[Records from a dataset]
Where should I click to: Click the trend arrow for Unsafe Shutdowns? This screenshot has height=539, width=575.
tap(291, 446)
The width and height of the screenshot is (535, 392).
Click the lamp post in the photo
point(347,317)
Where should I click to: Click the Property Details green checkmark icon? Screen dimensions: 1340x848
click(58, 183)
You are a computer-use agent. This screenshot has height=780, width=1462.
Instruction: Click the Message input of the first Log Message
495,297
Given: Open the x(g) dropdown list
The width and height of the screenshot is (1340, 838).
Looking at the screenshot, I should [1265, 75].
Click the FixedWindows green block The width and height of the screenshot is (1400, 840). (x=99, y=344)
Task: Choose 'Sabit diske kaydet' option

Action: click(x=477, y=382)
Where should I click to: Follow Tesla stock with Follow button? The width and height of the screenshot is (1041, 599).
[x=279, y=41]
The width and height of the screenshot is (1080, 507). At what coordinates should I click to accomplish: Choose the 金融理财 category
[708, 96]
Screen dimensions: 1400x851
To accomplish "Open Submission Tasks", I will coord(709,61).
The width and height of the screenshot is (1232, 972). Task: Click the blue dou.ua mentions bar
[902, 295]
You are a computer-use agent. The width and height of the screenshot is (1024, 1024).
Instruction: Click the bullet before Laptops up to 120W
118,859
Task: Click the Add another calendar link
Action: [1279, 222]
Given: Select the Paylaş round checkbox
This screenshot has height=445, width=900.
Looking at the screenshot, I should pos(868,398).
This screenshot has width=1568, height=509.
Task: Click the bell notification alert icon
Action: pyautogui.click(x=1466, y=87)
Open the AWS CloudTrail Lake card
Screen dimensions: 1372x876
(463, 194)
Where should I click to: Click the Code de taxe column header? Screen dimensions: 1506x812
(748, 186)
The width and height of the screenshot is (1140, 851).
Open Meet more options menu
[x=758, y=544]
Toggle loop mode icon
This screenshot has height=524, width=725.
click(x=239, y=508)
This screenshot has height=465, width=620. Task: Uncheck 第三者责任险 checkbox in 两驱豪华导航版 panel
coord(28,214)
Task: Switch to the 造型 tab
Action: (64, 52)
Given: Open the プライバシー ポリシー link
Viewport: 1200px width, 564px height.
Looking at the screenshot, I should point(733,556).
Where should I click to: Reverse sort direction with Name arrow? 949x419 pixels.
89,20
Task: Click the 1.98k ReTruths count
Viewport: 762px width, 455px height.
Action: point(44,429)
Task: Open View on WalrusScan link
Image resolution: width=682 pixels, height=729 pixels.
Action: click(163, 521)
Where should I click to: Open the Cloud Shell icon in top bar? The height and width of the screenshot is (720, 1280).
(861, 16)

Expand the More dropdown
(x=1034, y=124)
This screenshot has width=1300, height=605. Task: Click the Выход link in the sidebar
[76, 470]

Task statement –
Write out the data again from the line with "Where should I click to: Click the Code" through the line with "Action: point(44,429)", substituting "Browser window" for each "Viewport" and leaving everything else unchanged.

Correct response –
Where should I click to: Click the Code de taxe column header? Screen dimensions: 1506x812
(748, 186)
The width and height of the screenshot is (1140, 851).
Open Meet more options menu
[x=758, y=544]
Toggle loop mode icon
This screenshot has height=524, width=725.
click(x=239, y=508)
This screenshot has height=465, width=620. Task: Uncheck 第三者责任险 checkbox in 两驱豪华导航版 panel
coord(28,214)
Task: Switch to the 造型 tab
Action: (64, 52)
Given: Open the プライバシー ポリシー link
Browser window: 1200px width, 564px height.
Looking at the screenshot, I should point(733,556).
Where should I click to: Reverse sort direction with Name arrow? 949x419 pixels.
89,20
Task: Click the 1.98k ReTruths count
Browser window: 762px width, 455px height.
Action: point(44,429)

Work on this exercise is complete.